十二层,走廊。
整个楼层空无一人,静得有些过分。
陈致像是心虚,不自觉地就贴着墙边走,他回头看,却见江禹大方地走在正中间,衬得他这样鬼鬼祟祟的,反而更加引人注意。
“你那天,有想过退路吗?”江禹的声音忽然在身侧响起,“如果我没有出现,你准备怎么办。”
陈致脚步一沉,江禹便撞在了他的后背上。
“我……不知道。”
好像是无解的。他无法,也不可能把这件事考虑的周全。
去杀一个alpha,一个皇亲国戚,这本来……
“本来就没有退路。”陈致的声音放得很轻,“我当时只是在想,只要能杀了他,也不算亏了。”
江禹停下了脚步,陈致的心忽然一悸,也停了下来。
“为一个死人去送死?没见过这么蠢的人。”少顷,江禹移开了目光,轻嗤道一声,“唯一值得称道的,就是还算不错的运气。”
怎么今天的江禹总是带着怒气,但又很奇怪的,陈致却并不像之前那样会因为这种话害怕,或者生气。
相反,他的胸口又浮动着那种又胀又软的滋味,忍不住想用深呼吸来纾解。
“躲在那个楼梯上的时候我就在想,这次恐怕是真的要死了。”陈致认真地看着江禹,“我可真矛盾啊,一边那么努力才活了下来,一边又轻易地来送死。可又能怎样呢?我也没有想到,离开了白塔,想要活着依然这么难,这么累。”

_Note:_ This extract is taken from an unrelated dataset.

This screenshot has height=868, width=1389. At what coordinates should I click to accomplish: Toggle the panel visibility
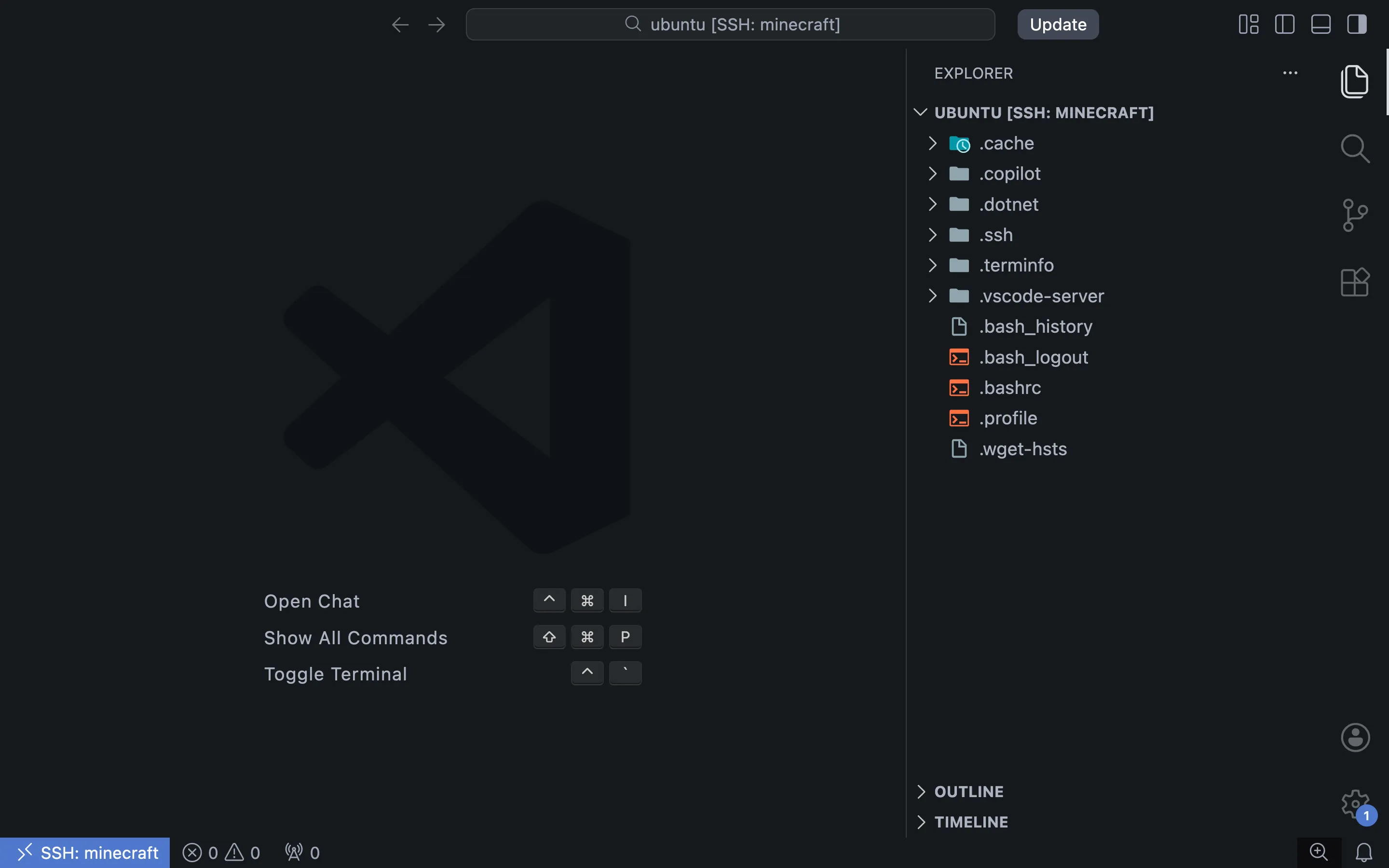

那时想着,既然已经这样了,那就把颈后那个讨厌的东西剜掉再死。他是真的这样想的,也马上要这样做。但就在那一刻,他看到了那个背影。
一个哪怕在浑浑噩噩时,都看得那样清晰的背影。
“是啊,我可真走运。”陈致抬起眼睑,认真而又郑重地,一字一句,“在无解的时候,你就这么恰好地出现了。”
空气中,仿佛有什么东西无声地裂开了。
江禹的眼底微微闪了下,呼吸有一瞬间的停滞。他忽然毫无征兆地抬手,在陈致的脸颊上不轻不重地拧了一把。
陈致愣住,下意识地抬手捂上,但被捏过的地方不疼,只是发烫。
“哪有那么多凑巧。”江禹越过他,一句话轻飘飘地落在他身后,“藏哪儿了,还没到?”
陈致跟上,“就在楼梯间的消防管道里。”
这个鲜有人来的楼梯间,对于二人来说却都不陌生。
门后便是一个消防柜,陈致拉了拉上面的那扇门。还好,和之前来过时一样,依旧没有上锁。
他有点紧张,抬起了沉重且布满灰尘的消防水带,直到露出了压在下面的东西时,才终于放下心来。
“其实还有一枚霍恩的私印。”陈致吹了吹叠起的,表格上的灰尘,同时把那把黄铜钥匙一起递给了江禹,“但是当时被伊里斯攥在手里,我掰不开,也不敢待得太久,只好放弃了。”
江禹闻言将眼睛从表格上抬起,“原来他手里霍恩的印章是这么来的。”
陈致惊讶地眨了眨眼,“那东西现在在你手里?”
“对。”江禹将钥匙和表格收了起来,“其实只要知道在哪儿,即便没有那枚印章我也有办法打开。但东西都齐全,就不容易惊动他人。”